Ce fut devant cette machine que Vittorio tomba en admiration. Il examina les tours rapides de la grande roue, le balancement du régulateur ; il regarda flamboyer la bouche du foyer dans laquelle le chauffeur lançait des pelletées de charbon de terre vite dévorées. Puis, il se rejeta en arrière, et un coup d’œil d’ensemble lui permit d’apercevoir la transmission, de ses longues bandes de cuir tendues, faisant mouvoir les batteuses, les moissonneuses, les faucheuses et tous ces engins nouvellement inventés pour épargner dans les campagnes la fatigue des bras humains, faisant en une heure le travail de vingt journées de cultivateurs.

« Il n’y aurait plus d’hommes-machines, se dit Vittorio, le jour où les machines feraient le rude ouvrage qui ôte le temps de penser. Quel bel état que celui qui combine, sous l’action de la vapeur, les mécanismes propres à économiser le temps de l’homme ! Que ce doit être curieux de savoir comment jouent tous ces ressorts d’acier qui ne se lassent jamais, et que c’est beau de commander ainsi aux forces aveugles de la matière ! »

Le jeune garçon revint auprès du moteur qui donnait le branle du mouvement à toute cette série d’engins. Il se prit à le regarder avec une curiosité si soutenue que le chauffeur s’amusa à lui démontrer le mécanisme de sa machine à vapeur.

Vittorio savait assez de physique pour comprendre le principe du mouvement imprimé à ce vaste appareil par la tension de la vapeur d’eau ; mais les noms des diverses parties de la machine lui étaient inconnus, et il n’en saisit pas les rapports respectifs du premier coup. Néanmoins, l’impression qu’il reçut ce jour-là fut si profonde que, peu de temps après le comice, il pria l’oncle Philibert de rappeler au docteur Thonnins la recommandation qu’il avait promise pour lui auprès de l’ingénieur de Paris.
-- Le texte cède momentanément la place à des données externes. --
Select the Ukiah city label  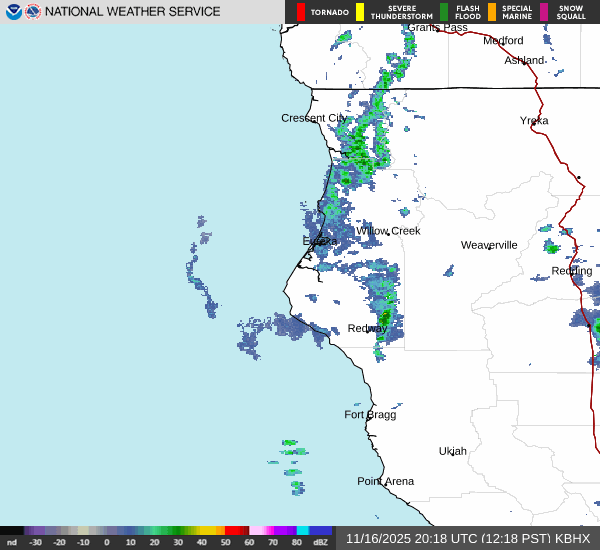click(x=453, y=451)
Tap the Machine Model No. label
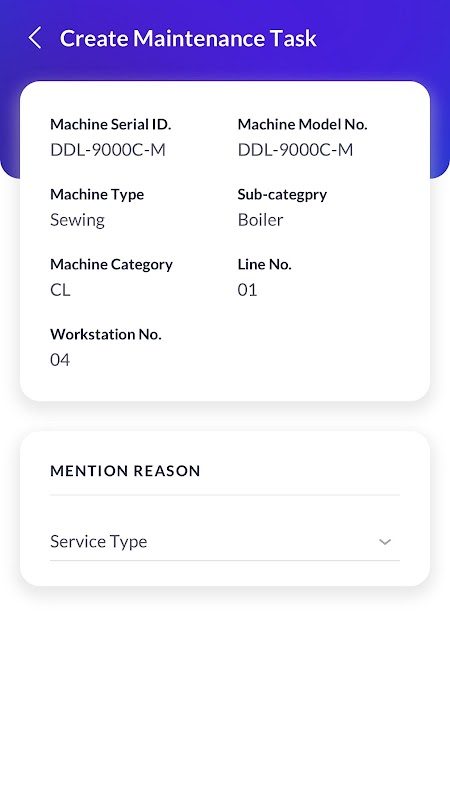450x800 pixels. tap(303, 124)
« Il est bien temps, lui dit-il, que je me mette à travailler ; je manierai les métaux dans cette usine jusqu’au moment où je suivrai les cours de l’École centrale, puisque ce monsieur me permettra de rester chez lui en les suivant. Il faut bien que je me rende un peu utile chez lui d’abord, afin qu’il me supporte quand je ne lui serai, pour ainsi dire, qu’une charge. »

Tante Catherine était fort opposée à ce projet, Alice assurait qu’elle ne souffrirait pas que Vittorio prit un métier aussi noir et aussi sale. Mais Claude Chardet approuva son filleul, et, peu de temps après, les Ravières, autrefois si animées par ce gai trio d’enfants, ne gardèrent plus qu’Alice. Vittorio partit pour Paris, où il devait passer plusieurs années, et Paul alla compléter son éducation au lycée de Lyon.